Um estudo britânico mostra uma triste realidade, mas que não surpreende pelo andar da carruagem dos últimos anos, inclusive no Brasil onde nossos jovens se perdem no comodismo das ondas eletrônicas e se distanciam do universo da pesquisa e na leitura dos livros. Como a internet já dá tudo pronto, é só copiar, sem o esforço da interpretação. De acordo com a pesquisa britânica, 93% dos jovens se satisfazem com os resultados da ferramenta de busca dos sites. Como eles começam sempre pela ferramenta de busca, 89% não sabem interpretar os fatos porque se contentam apenas com uma fonte.
A constatação do estudo é de que falta espírito crítico na geração pós-Google. Mesmo com a internet á mão, a qualidade da informação adquirida pelos jovens não melhorou. Pelo contrário, eles preferem dar uma olhada num site, em vez de ler o texto com o olho da crítica. Como o site dá tudo pronto, os estudantes, de um modo geral, entregam suas pesquisas na última hora e não se preocupam em entender o que está contida nelas. Com as facilidades oferecidas, tem muita gente que compra monografias e teses de mestrado exigidas pelas universidades para a conclusão dos cursos. O saber virou uma mercadoria para adquirir títulos.
Sobre o assunto, vários educadores dão suas opiniões e acham que esse comportamento existe por aqui também no Brasil, mais comum na rede pública. Entendo que não faz diferença entre rede pública e privada. A recomendação de outros especialistas é que os professores exijam dos alunos a bibliografia eletrônica de onde foi tirado um determinado trabalho. Entre as análises, uma delas está de que a sensação de que os dados para um trabalho serão facilmente encontrados, aguça a velha mania de fazer tudo em cima da hora. Tem professor que insiste na busca de sites confiáveis, não procurando apenas informações superficiais, mas a maioria não faz isso.

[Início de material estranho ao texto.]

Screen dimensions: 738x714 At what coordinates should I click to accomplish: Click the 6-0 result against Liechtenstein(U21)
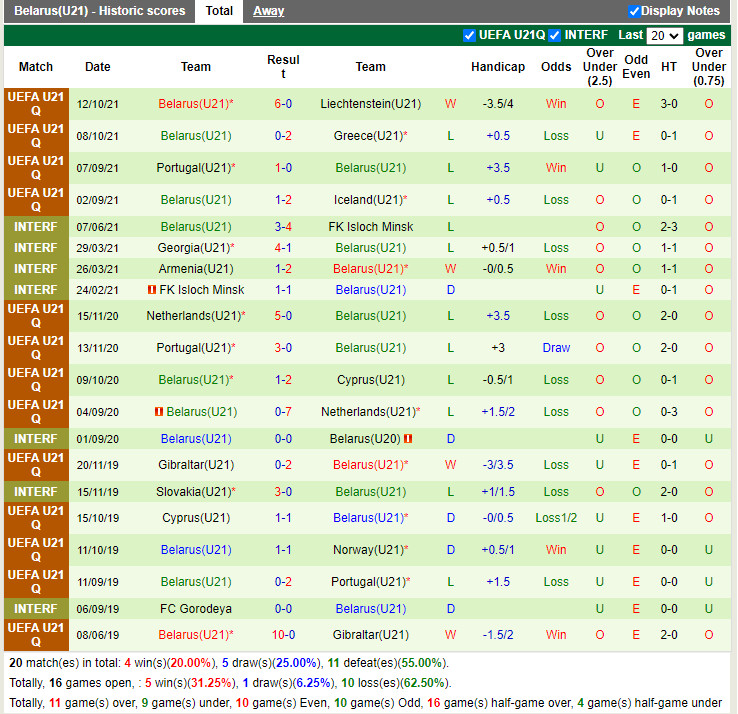[x=283, y=104]
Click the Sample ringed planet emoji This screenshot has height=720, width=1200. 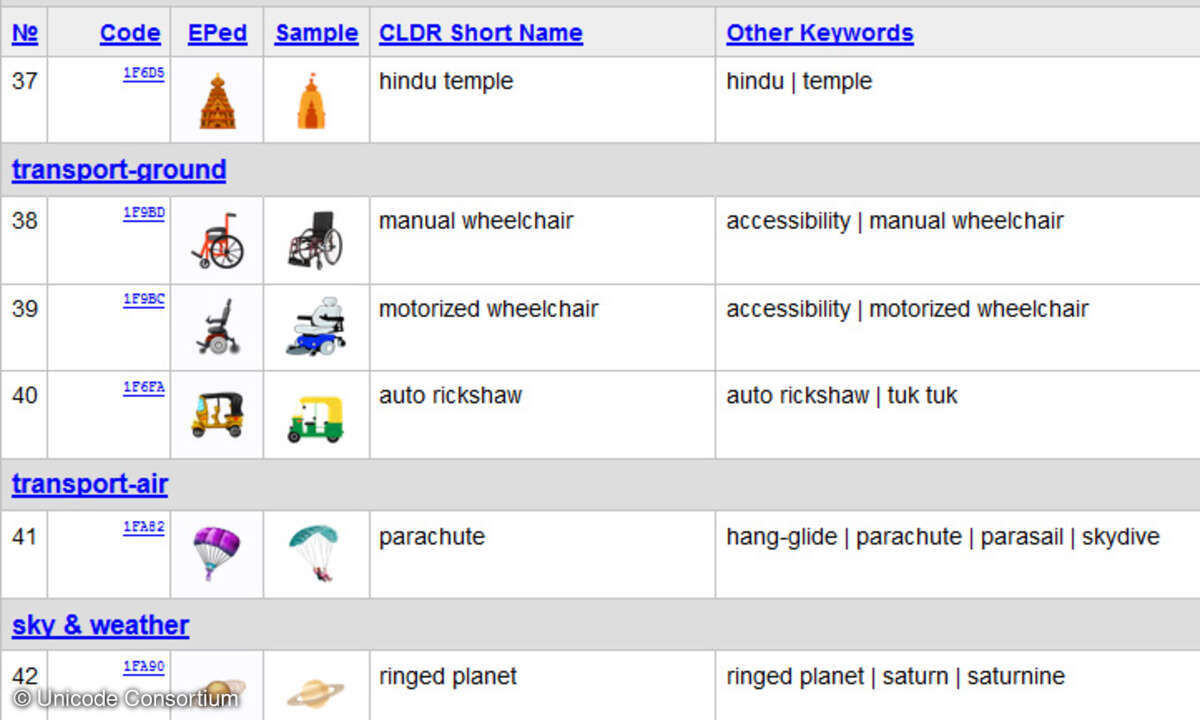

De acordo com um estudioso do assunto, para adquirir espírito crítico e depurar a informação, o aconselhável é praticar muito. O professor precisa se conscientizar de que seu papel deve ir além da falação nas salas de aulas. Muitos não gostam de ensinar e nem estão aí para estimular os estudantes, nem tampouco criticar seus trabalhos. Segundo um professor, existe hoje uma superficialidade muito grande, não só no meio eletrônico. A maioria copia e poucos se aprofundam no tema. Diante disso, não estamos formando cidadãos autônomos com senso crítico. Desapareceu o hábito da leitura. O reflexo está na baixa conscientização política e social.
E, por falar em leitura, o Brasil tem hoje 2.767 livrarias, numa proporção de 70 mil leitores para cada livraria. Nos Estados Unidos, cuja população está sendo atraída mais pelos computadores quando vão a uma biblioteca, a relação é de 15 mil habitantes por uma livraria, sendo o melhor índice do mundo. Para a UNESCO, o ideal é dez mil habitantes por livraria.
Sobre esta questão, ainda temos números piores. Em 2006, o Brasil editou 22 mil livros, contra 500 mil nos EUA. Temos um problema de escoamento das edições. No ano passado foram comercializados no país, 310 milhões de livros dos quais 185 milhões comprados pelo governo. Não basta informatizar as bibliotecas, o governo e a sociedade têm que criar um espírito de cultura livresca. Ocorre, que esse objetivo está sendo dificultado pelos meios audiovisuais (TV, computador e internet). Por não ser mais o único veículo transmissor de cultura, as pessoas preferem ler televisão que um livro.
Para disseminar a cultura, a Fundação Biblioteca Nacional está pegando a carona no avanço das novas tecnologias, como a internet, e está aderindo ao projeto Biblioteca Digital Mundial, tanto que já enviou milhares de mapas e documentos para o banco de dados mundial. Mas, a primeira biblioteca da América Latina e a oitava maior do mundo está preocupada também em criar novas bibliotecas no país, ofertando computadores e livros. Em 2007 a Fundação inaugurou 404 bibliotecas municipais, e mais 300 estão sendo encaminhadas com um kit de dois mil livros, estandes, computadores, CD players e softwares para catalogação das obras. Uma pena que ainda nossos governantes e prefeitos não tomaram consciência da importância e da prioridade absoluta da educação e da cultura para o desenvolvimento de um país. O negócio deles ainda é calçar ruas e fazer ponte quando não passa a mão no dinheiro do povo.